A Ban On Captive Audience Meetings A Victory’ In New Jersey & Minnesota

Mark Gruenberg at People’s World reports three recent Pro-Worker wins – two laws enacted in New Jersey and a prior one in Minnesota upheld in a Federal Appeals Court.

State and Local laws are critical to labor. Without Democratic Governor Phil Murphy and a Pro-Worker Legislature in New Jersey, the law banning firms from forcing Workers to attend so-called Captive Audience Meetings would never have passed. Murphy signed it on September 4th. In those meetings, bosses and their hired persuaders, aka Union-Busters, can lie, browbeat, intimidate and threaten Workers while campaigning against Organizing Drives.

 Murphy also signed legislation that day mandating Social Studies courses in grades 6-12 in the Garden State to include “age-appropriate” lessons on Labor History. That includes “the history of Organized Labor, notable Strikes throughout history, Unionization Drives and the collective bargaining process and existing legal protections in the workplace.” 

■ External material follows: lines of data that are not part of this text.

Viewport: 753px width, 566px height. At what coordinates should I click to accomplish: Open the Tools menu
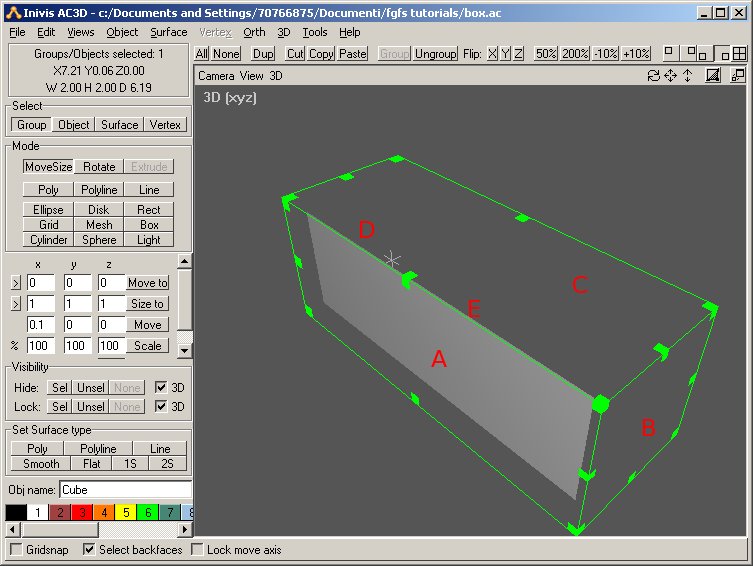315,32
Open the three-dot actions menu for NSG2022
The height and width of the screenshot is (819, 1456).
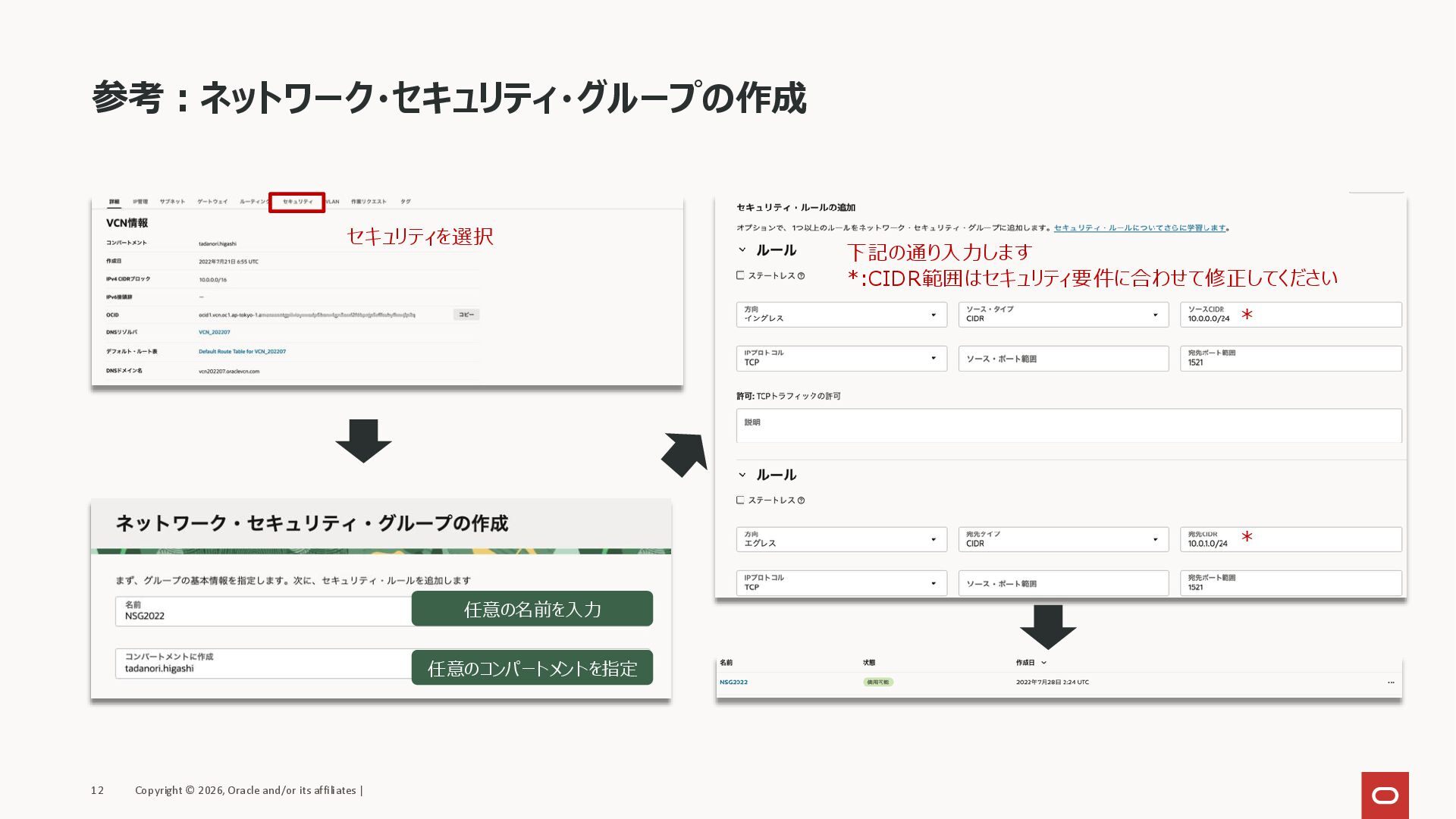[1391, 682]
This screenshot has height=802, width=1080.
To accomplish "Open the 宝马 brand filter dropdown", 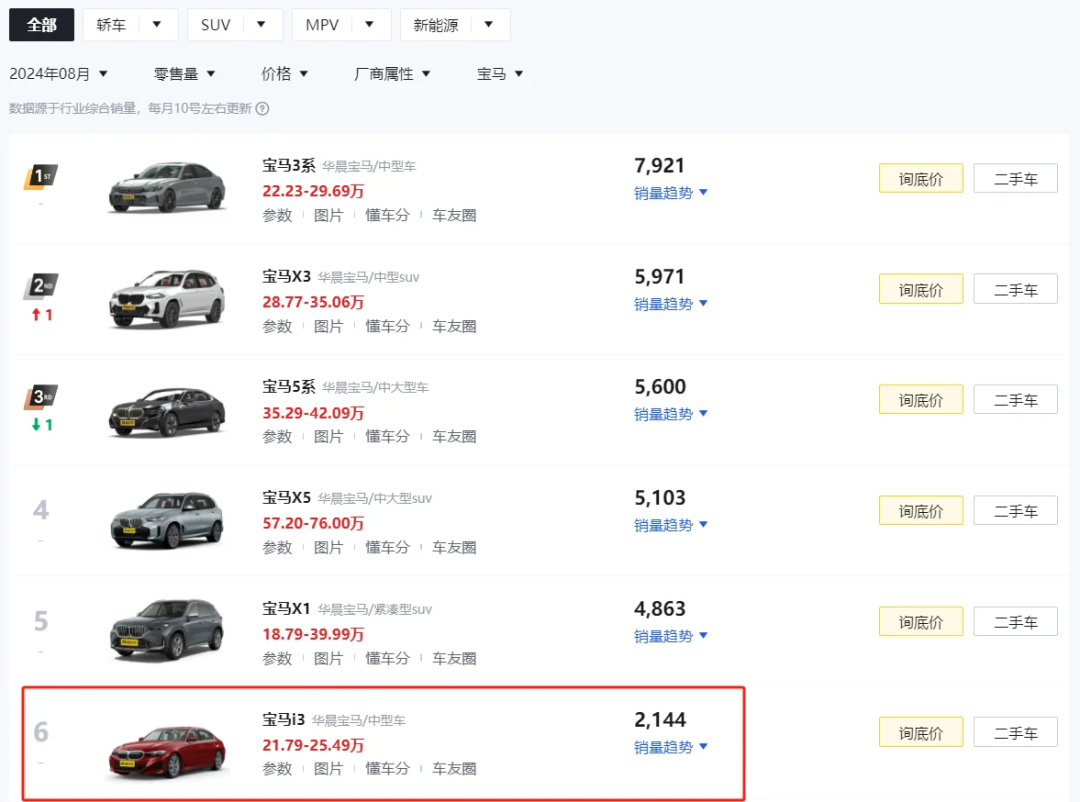I will click(500, 74).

It’s also safe to say that without Governor Tim Walz, an Education Minnesota Teacher/Member on leave, and without State Attorney General Keith Ellison, his strong defense, and a prior narrowly Pro-Worker State Legislative majority, there would be no Minnesota ban on Captive Audience Meetings. Lawmakers in St. Paul passed it, Walz signed it. 

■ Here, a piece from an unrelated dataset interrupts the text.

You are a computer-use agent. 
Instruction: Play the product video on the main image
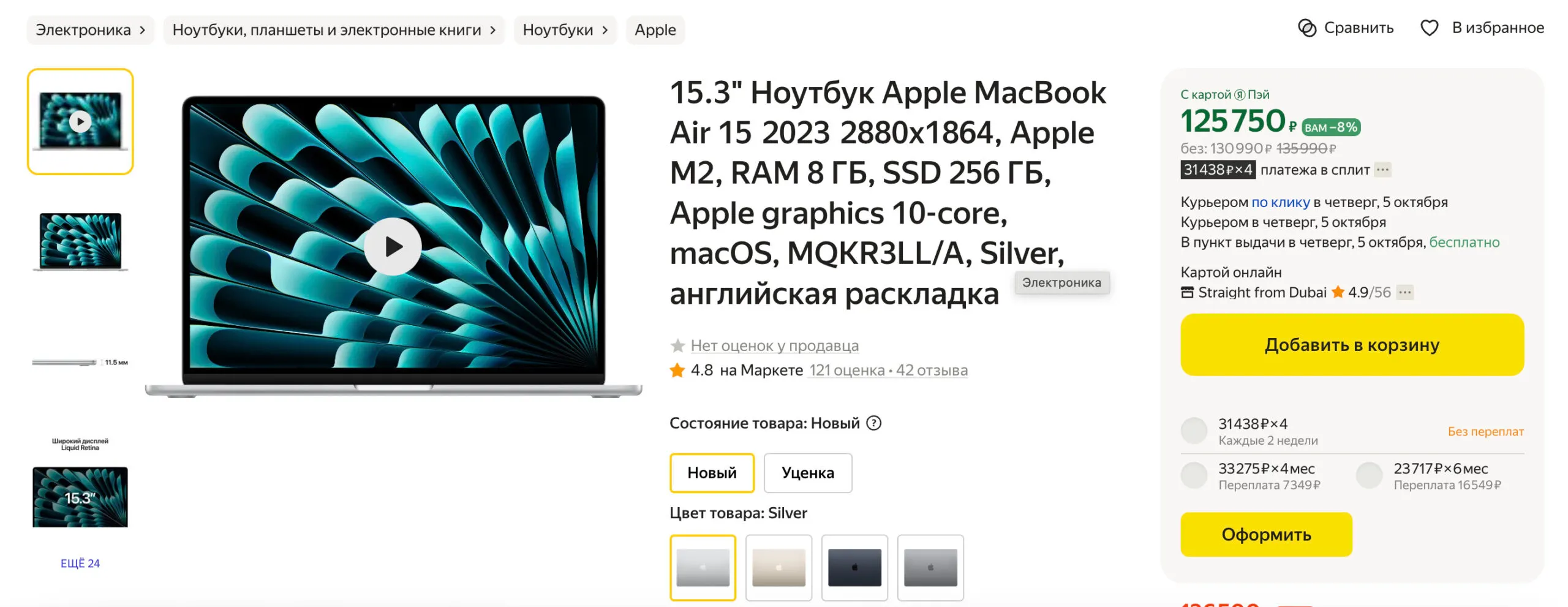393,247
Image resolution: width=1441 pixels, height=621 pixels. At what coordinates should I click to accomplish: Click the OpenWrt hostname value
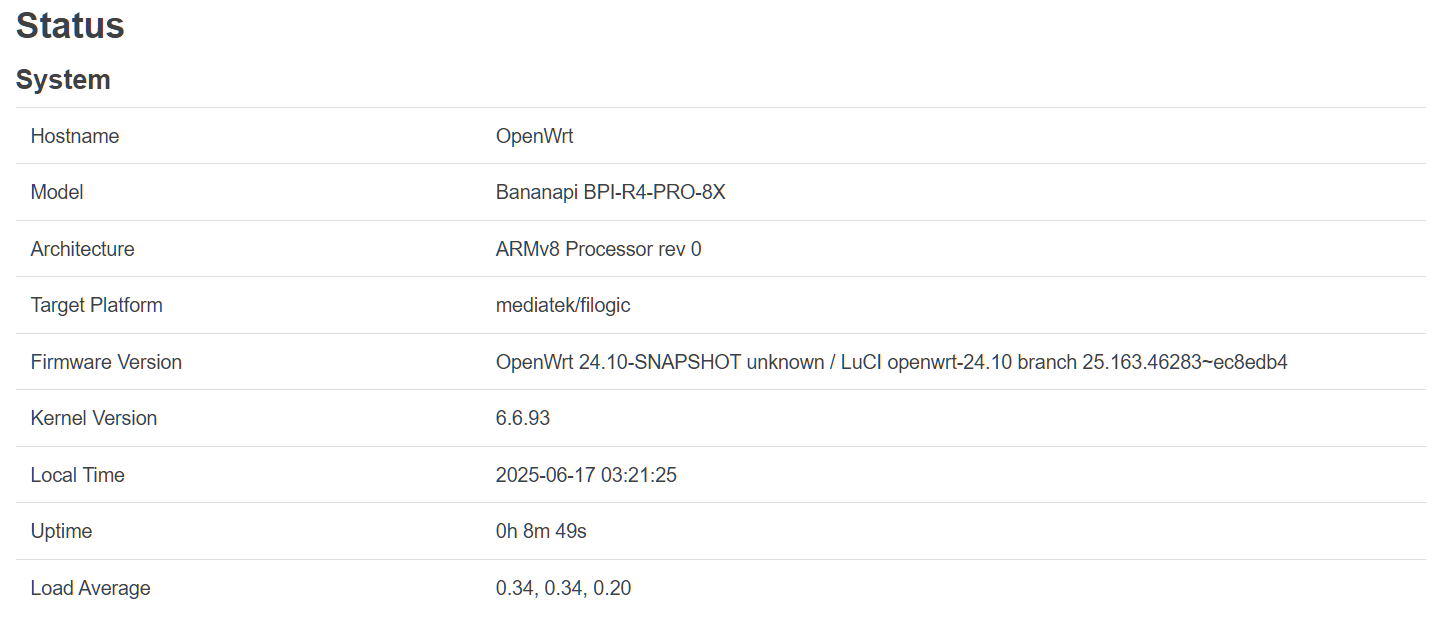coord(535,136)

Corporate lobbies tried to kill it in the Eighth U.S. Circuit Court of Appeals, Ellison defended it -and Workers won. There, also on September 4th, three Republican-named Appellate Judges in St. Louis voted 2-to-1 for Minnesota’s law. 

Anti-Worker President Donald Trump named one of the two who voted for it, as well as the dissenter. Ellison and his Attorney General’s Office strongly defended the Minnesota law.